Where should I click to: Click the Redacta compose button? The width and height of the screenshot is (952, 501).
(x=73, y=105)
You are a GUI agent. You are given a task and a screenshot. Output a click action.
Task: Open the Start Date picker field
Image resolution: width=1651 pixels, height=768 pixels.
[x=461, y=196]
········
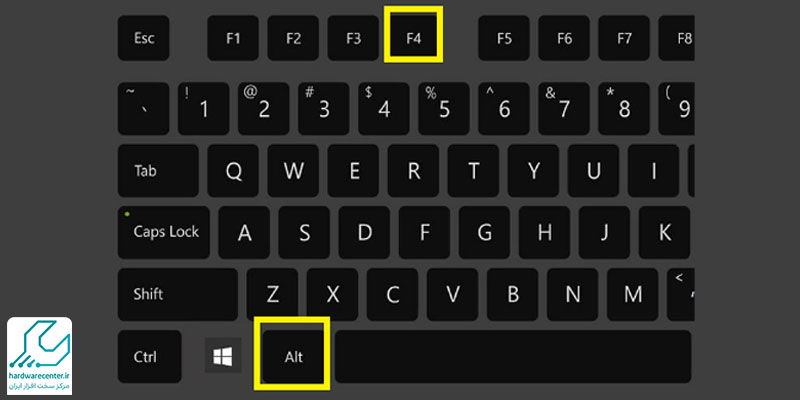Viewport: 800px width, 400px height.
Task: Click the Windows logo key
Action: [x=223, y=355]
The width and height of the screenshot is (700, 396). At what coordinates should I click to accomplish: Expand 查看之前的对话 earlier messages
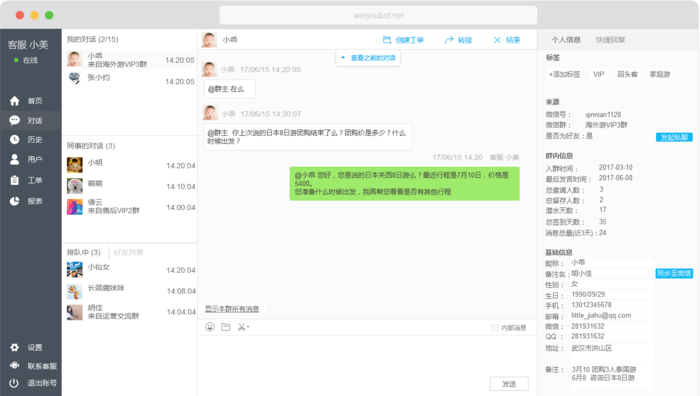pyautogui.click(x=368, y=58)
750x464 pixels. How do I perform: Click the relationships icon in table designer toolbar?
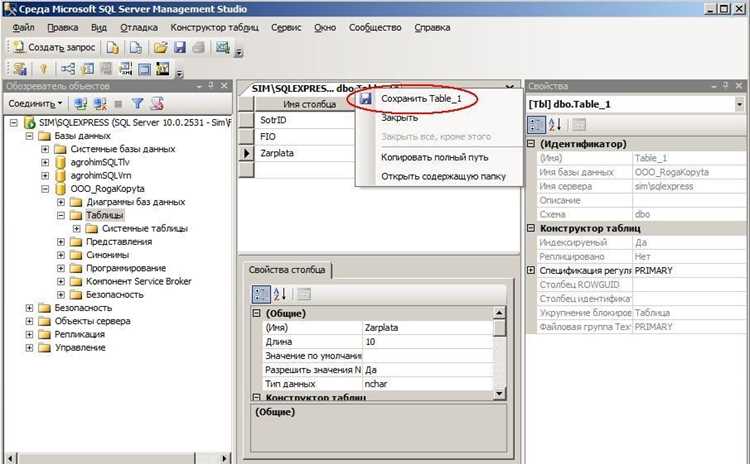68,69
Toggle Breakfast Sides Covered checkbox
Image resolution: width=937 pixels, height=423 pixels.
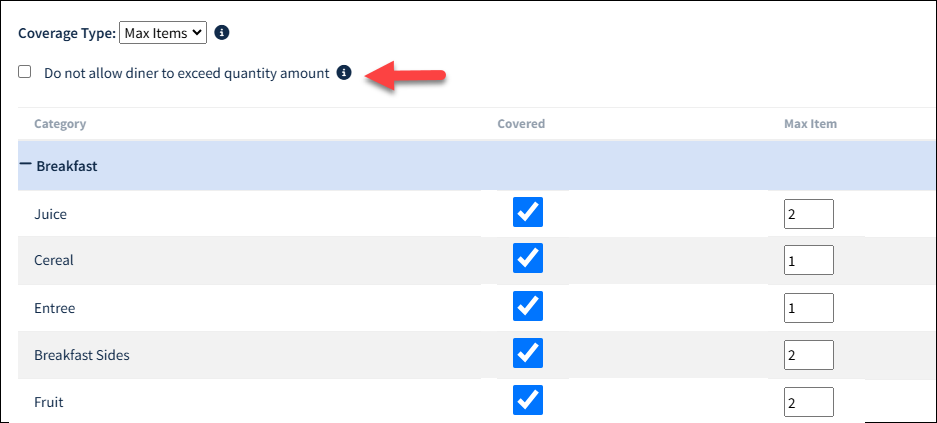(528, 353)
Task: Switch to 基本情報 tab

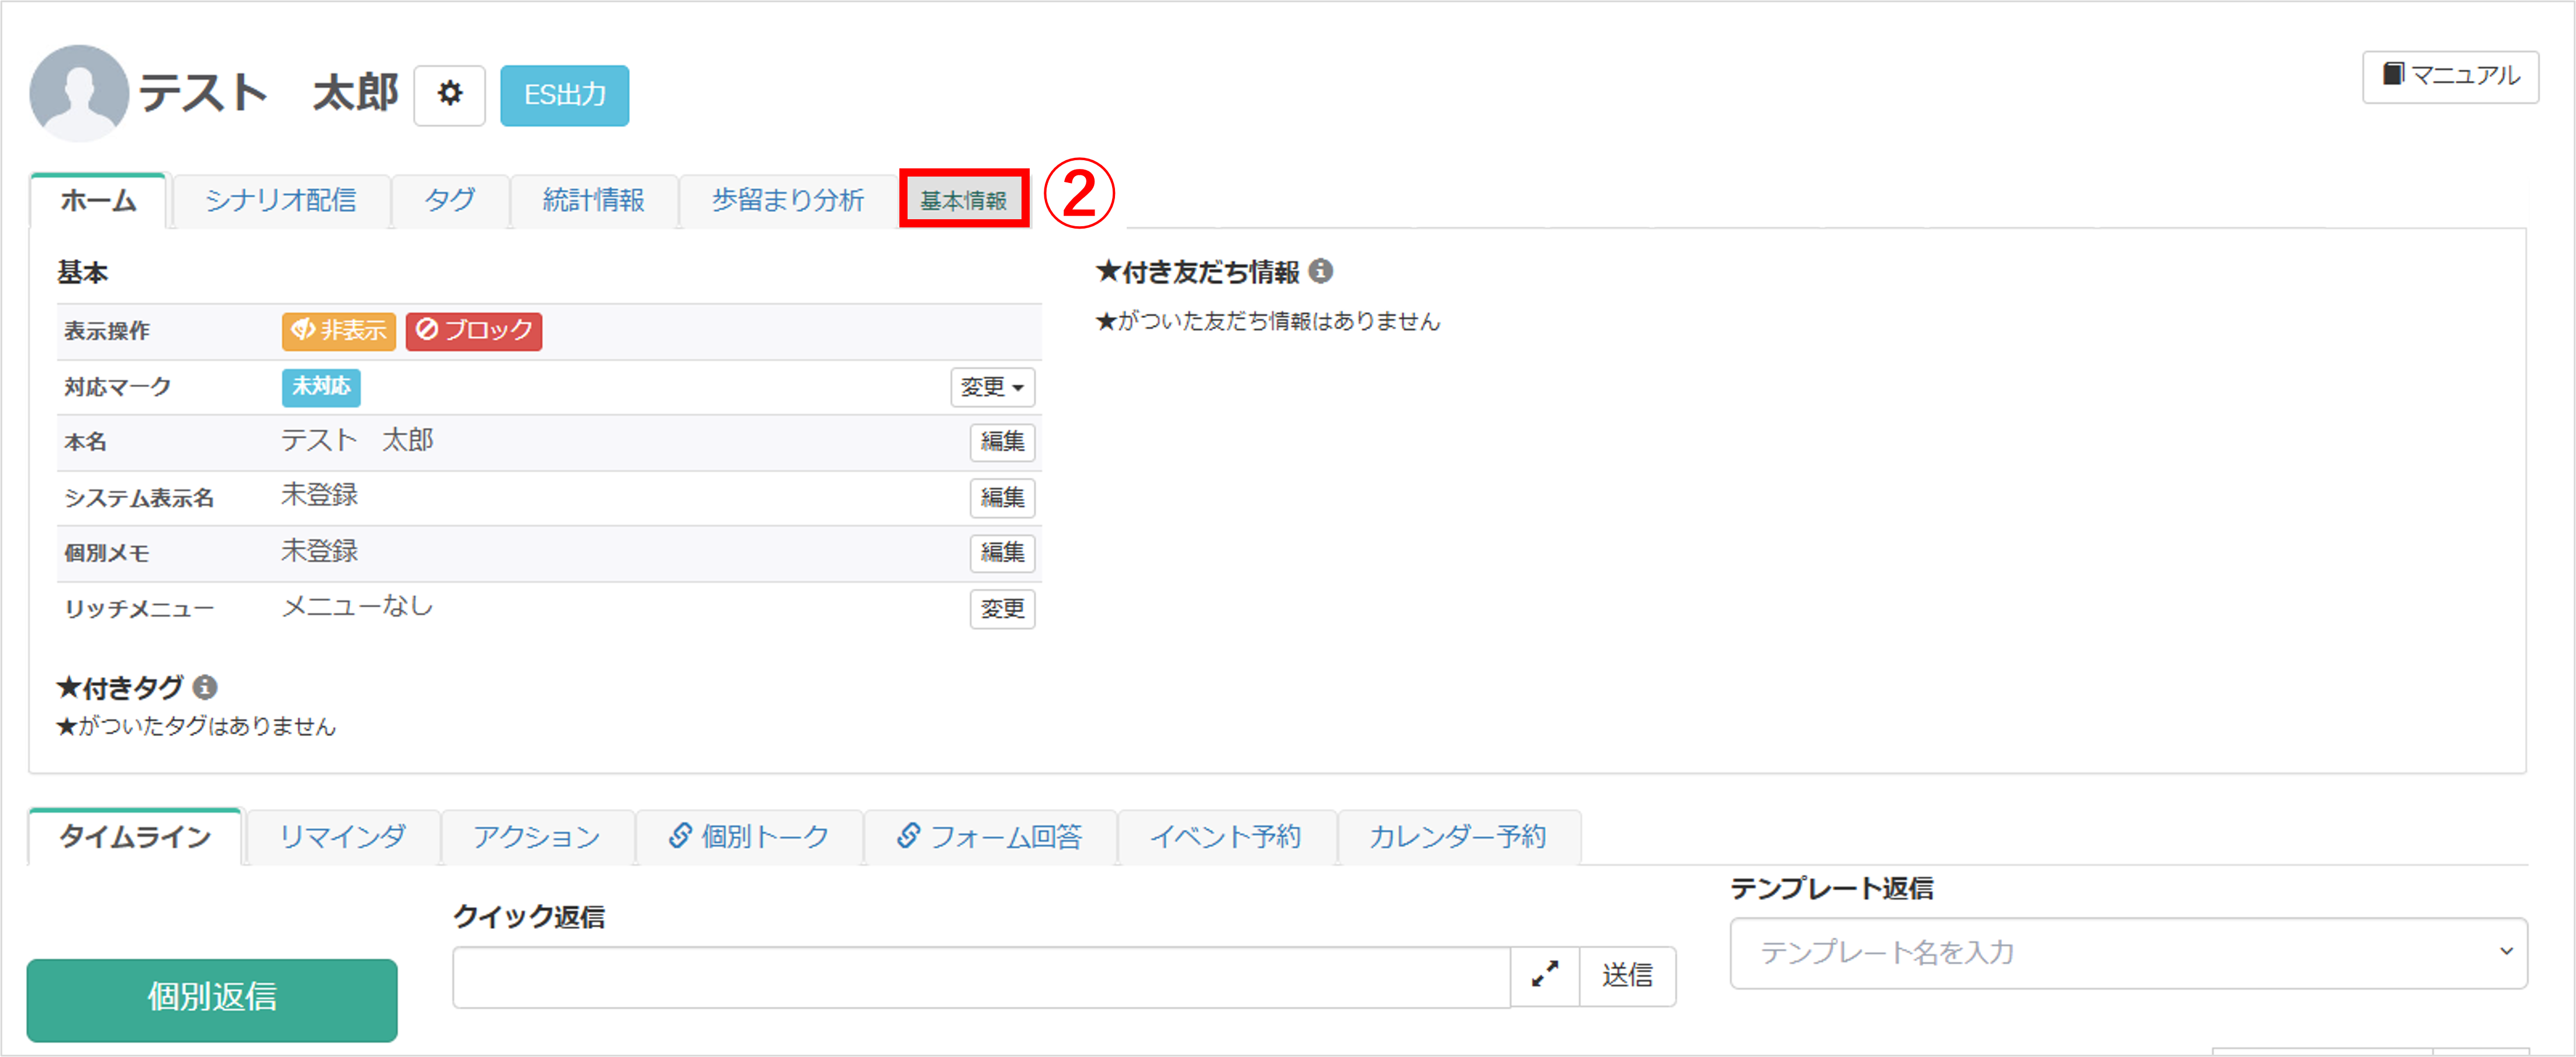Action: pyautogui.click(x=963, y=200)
········
| THE PROBLEM |
Reproduce verbatim the lines of the material, starting at the line that contains "Viewport: 800px width, 400px height." and ending at the line that contains "pyautogui.click(x=368, y=58)", with both of those lines included. Omit the pictures from the reproduction.

| RESULT OF THE EXERCISE |
Viewport: 800px width, 400px height.
Task: Click the Windows logo key
Action: [x=223, y=355]
The width and height of the screenshot is (700, 396). At what coordinates should I click to accomplish: Expand 查看之前的对话 earlier messages
pyautogui.click(x=368, y=58)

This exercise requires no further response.